• On peut l'affirmer: la présidente du MEDEF, Laurence Parisot, ne lâche pas le bout de gras! Elle me fait même souvent penser à un pitbull (il faudrait, en ce sens, je pense, la museler dans les endroits publics), encore que ces pauvres clebs n'ont pas choisi leur condition (elle non plus, vous me direz), ni l'acharnement des médias sur leurs grosses gueugueules (là, par contre, elle, elle cherche!)…

    Bref, elle ne lâche rien de chez rien, Leaurance! Mais, par contre, elle se lâche tout court. Et ça donne des moments d'une rare intensité…de connerie irréfutable.

    En effet, madame vient de clamer fièrement, dans le Journal du Dimanche, que l'espérance de vie moyenne d'un français approchait des 100 ans et donc, que, vue la situation financière française, il était absolument impossible de financer des inactifs pendant 30 à 40 ans…

    C'est qu'elle doit pas en connaître bésef, des ouvriers, c'te brave Lolote… Moi, perso, en tout cas, j'en ai connu peu qui ont vécu 30 ans après une vie de turbin… Et, en y réfléchissant un peu plus profondément…j'en n'ai même connu aucun, en fait! Vous avez déjà entendu parler d'une telle légende, vous?

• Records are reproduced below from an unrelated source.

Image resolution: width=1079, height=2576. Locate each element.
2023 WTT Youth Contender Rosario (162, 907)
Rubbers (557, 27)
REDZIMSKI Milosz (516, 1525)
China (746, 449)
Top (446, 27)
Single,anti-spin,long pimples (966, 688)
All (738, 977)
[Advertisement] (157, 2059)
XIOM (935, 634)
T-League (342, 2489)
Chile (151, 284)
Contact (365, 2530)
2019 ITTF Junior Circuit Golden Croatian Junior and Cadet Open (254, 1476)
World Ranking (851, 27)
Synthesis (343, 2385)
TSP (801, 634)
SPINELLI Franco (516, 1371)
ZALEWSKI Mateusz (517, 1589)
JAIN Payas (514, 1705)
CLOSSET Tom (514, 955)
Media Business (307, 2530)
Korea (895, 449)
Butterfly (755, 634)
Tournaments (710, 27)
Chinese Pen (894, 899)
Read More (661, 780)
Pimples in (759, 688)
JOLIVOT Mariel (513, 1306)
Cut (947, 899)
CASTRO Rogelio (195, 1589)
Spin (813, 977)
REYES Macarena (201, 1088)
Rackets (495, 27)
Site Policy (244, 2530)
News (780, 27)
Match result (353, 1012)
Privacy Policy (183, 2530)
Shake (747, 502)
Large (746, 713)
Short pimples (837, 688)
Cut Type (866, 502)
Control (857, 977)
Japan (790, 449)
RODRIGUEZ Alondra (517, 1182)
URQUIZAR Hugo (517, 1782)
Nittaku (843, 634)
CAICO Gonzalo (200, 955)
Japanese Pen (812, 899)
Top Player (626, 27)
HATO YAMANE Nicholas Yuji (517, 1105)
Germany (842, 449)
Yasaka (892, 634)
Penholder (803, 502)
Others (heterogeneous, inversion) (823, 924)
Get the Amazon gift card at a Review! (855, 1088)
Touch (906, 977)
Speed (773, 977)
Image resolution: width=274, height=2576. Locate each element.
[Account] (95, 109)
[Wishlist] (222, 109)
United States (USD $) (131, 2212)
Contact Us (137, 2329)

    Et puis, c'est quand même un amalgame de mioche de dix berges que d'unir sous un même emblème les aspirations de la demoiselle et de ceux qu'elle représente, celles de l'Etat et celles des ouvriers français. Bah oui! Il n'y a qu'elle pour -faire- croire que nous marchons tous côte à côte, dans cette période de crise, en vue d'un bonheur commun. Et c'est signe d'une inqualifiable déraison, ou alors... Nous prendrait elle pour des petits cochons joyeux perdus dans la chaîne de fabrication du jambon? Ou pour des outils grossiers conçus pour la mise en place de la soumission? (La réponse est toute conne : Oui)

    D'autant plus que, quand on sait que l'espérance de vie, en France, est de 77,5 années pour les bonhommes et de 84,3 années pour les gonzesses, et, en basant le calcul à 35 ans, de 74 années pour les ouvriers et de 82 années pour les ouvrières… On a envie de lui hurler dans les ouïes: "Parisot, on n'est pas triso!".

    Enfin… Au moins, on sait désormais pourquoi elles ont saigné la médecine du travail, les têtes pensantes du patronat (na! na! na!): C'est simplement pour s'occuper de nous plus personnellement… Qui est la mauvaise langue qui a osé laisser présager que c'était pour casser de l'employé plus légalement? Mais non, c'est juste…vous voyez, un peu comme le père de famille, qui a la grosse voix, la sacro-sainte parole et qui dit quand on a le droit de pleurer et juge quand il faut avoir mal ou non!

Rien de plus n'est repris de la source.